INSTRUCTIONS FOR THE TASK. Below is a listing. Copy each line of it that holds the word "Expand".

EXTRACTED DATA.

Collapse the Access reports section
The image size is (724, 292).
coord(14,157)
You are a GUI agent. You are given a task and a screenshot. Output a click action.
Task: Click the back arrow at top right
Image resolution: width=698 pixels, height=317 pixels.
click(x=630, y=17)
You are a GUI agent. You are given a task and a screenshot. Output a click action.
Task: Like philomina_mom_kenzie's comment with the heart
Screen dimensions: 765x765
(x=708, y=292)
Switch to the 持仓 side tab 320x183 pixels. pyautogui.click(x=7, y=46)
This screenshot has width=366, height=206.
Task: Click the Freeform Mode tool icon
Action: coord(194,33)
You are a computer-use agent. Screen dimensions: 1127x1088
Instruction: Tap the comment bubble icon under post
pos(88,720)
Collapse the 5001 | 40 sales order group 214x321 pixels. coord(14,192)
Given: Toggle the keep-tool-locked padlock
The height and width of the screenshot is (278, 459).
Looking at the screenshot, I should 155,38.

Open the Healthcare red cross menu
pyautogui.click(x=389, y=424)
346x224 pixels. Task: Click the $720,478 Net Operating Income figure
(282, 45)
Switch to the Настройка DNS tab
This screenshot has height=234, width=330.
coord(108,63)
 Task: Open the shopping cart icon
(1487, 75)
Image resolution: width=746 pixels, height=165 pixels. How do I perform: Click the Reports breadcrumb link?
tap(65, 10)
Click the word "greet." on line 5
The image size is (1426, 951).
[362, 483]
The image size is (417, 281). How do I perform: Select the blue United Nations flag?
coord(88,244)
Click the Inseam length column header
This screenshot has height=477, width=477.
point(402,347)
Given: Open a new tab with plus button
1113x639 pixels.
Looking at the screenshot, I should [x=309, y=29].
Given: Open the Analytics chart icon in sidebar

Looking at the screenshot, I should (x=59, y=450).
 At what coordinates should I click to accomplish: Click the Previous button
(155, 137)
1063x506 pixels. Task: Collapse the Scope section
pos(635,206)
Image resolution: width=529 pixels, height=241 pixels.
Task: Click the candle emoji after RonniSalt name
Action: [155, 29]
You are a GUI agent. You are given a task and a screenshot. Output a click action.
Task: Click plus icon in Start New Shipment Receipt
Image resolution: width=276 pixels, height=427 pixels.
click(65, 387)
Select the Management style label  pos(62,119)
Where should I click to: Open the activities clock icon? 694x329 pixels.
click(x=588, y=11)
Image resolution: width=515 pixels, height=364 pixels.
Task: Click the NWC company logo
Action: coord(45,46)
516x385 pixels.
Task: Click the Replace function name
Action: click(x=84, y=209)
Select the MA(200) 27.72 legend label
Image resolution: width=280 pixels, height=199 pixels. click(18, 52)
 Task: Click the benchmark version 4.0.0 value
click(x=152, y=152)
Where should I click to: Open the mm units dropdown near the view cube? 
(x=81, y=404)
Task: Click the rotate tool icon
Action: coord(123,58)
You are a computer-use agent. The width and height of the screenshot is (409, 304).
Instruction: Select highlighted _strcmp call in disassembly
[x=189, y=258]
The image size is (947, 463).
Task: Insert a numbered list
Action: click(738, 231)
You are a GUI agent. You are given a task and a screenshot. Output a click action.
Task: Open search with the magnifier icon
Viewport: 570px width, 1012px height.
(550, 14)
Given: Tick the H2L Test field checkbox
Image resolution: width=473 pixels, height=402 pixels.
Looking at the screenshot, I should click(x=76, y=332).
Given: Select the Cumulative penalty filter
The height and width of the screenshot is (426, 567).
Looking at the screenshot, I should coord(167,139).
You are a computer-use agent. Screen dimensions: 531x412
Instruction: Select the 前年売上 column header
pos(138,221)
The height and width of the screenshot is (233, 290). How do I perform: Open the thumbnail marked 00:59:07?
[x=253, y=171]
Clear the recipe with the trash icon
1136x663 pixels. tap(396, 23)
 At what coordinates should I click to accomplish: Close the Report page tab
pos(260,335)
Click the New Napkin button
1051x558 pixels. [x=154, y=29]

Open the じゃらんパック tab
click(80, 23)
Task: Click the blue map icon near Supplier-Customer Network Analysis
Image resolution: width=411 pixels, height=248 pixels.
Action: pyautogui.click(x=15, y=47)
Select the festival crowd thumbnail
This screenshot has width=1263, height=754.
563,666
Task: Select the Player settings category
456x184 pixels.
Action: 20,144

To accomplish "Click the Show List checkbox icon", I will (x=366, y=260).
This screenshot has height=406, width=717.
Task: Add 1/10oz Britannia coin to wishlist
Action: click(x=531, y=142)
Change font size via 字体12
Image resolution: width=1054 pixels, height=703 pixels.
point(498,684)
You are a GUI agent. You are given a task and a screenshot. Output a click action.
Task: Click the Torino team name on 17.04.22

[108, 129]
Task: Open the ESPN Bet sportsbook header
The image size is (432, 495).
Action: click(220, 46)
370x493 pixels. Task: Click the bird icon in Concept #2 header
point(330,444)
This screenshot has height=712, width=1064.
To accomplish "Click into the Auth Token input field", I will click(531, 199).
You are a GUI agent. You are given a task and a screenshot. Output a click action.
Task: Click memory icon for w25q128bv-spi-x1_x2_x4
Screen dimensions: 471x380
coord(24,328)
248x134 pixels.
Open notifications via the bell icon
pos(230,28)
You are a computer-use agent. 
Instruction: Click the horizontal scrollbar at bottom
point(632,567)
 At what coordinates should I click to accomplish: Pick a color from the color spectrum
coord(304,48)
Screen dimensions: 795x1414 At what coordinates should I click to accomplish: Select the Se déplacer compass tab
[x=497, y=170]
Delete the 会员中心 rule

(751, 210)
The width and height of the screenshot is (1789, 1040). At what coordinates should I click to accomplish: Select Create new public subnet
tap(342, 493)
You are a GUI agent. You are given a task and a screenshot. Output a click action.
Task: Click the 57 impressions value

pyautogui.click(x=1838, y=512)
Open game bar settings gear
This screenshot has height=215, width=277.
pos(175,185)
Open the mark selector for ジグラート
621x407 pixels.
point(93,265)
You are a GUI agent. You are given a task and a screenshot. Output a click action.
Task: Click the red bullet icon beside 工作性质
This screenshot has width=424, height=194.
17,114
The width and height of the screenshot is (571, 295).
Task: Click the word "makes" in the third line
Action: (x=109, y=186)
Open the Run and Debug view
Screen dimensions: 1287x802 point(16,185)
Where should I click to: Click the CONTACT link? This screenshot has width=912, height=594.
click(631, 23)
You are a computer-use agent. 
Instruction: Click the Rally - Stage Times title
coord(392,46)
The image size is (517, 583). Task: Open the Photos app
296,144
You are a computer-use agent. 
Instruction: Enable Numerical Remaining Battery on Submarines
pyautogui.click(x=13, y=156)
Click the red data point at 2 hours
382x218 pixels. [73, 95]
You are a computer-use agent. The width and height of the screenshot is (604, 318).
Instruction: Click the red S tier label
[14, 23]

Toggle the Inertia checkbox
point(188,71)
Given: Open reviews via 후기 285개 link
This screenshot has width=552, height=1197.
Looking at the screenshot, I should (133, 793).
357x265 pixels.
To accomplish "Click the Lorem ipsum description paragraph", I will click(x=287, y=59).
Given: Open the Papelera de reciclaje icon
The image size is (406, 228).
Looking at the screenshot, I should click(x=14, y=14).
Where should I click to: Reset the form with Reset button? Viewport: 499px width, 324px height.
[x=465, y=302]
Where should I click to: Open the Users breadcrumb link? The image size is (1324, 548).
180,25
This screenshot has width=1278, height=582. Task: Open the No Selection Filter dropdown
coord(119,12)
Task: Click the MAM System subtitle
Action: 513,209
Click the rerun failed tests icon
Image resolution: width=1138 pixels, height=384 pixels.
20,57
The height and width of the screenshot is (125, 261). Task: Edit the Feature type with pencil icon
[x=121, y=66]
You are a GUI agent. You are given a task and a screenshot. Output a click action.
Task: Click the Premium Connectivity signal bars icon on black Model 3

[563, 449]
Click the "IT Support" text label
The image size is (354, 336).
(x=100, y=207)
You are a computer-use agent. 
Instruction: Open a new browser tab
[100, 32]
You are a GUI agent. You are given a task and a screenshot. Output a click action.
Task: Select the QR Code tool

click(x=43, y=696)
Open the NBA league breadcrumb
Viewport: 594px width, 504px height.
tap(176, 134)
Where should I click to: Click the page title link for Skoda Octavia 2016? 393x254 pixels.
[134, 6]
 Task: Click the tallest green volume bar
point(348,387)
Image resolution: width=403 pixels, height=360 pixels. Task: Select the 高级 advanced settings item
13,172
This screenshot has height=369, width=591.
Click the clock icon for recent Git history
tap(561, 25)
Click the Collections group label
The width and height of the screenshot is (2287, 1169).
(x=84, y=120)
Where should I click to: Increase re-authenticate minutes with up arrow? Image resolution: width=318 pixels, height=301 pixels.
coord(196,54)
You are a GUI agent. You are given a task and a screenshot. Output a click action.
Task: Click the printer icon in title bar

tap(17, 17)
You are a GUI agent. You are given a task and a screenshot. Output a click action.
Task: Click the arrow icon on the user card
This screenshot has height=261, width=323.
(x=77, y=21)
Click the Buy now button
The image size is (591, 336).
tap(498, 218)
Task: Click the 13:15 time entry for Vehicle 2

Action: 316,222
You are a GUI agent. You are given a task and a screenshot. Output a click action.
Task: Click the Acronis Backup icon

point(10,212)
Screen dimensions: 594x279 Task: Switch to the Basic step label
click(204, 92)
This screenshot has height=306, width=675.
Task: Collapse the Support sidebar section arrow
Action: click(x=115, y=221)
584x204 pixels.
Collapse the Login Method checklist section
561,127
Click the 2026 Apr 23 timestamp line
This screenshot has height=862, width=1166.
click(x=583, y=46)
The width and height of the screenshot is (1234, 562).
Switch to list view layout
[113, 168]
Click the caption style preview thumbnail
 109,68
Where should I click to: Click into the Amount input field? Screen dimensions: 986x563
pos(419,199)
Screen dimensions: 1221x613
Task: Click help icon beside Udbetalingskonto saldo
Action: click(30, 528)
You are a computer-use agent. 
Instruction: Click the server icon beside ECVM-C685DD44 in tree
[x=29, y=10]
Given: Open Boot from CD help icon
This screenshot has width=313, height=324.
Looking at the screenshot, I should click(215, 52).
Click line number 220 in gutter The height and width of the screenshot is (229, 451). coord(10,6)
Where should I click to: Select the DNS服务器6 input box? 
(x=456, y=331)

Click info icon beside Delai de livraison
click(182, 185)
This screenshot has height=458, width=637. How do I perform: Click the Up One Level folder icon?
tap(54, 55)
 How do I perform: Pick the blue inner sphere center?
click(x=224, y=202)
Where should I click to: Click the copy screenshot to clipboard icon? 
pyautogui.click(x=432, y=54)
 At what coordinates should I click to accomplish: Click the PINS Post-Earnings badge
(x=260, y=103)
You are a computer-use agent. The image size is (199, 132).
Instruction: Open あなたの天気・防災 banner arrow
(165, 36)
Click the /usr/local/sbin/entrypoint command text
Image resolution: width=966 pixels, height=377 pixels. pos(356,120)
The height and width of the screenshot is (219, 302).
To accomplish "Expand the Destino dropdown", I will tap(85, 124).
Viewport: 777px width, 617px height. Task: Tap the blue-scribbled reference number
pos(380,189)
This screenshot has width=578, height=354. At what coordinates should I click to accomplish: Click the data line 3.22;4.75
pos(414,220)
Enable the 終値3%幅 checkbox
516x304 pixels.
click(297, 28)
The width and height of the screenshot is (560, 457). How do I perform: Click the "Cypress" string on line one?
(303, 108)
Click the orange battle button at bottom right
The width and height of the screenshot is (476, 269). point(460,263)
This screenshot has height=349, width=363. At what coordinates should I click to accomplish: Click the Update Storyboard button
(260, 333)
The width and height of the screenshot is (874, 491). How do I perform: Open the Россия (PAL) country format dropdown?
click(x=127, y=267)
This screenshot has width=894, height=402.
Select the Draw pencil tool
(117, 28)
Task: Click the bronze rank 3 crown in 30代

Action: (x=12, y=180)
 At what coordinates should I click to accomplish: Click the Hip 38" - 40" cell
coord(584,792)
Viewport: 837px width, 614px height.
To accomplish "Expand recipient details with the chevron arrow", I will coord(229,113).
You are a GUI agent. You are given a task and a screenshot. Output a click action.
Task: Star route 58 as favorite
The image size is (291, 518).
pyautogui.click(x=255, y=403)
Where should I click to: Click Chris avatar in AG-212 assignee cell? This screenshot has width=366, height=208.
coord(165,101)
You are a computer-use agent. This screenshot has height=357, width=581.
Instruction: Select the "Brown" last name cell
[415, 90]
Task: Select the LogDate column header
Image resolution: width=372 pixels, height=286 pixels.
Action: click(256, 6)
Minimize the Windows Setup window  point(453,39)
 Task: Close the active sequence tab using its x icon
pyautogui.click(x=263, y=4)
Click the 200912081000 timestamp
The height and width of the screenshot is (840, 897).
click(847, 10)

RESULT OF THE EXERCISE.
To accomplish "Expand the Destino dropdown", I will tap(85, 124).
To accomplish "Expand recipient details with the chevron arrow", I will coord(229,113).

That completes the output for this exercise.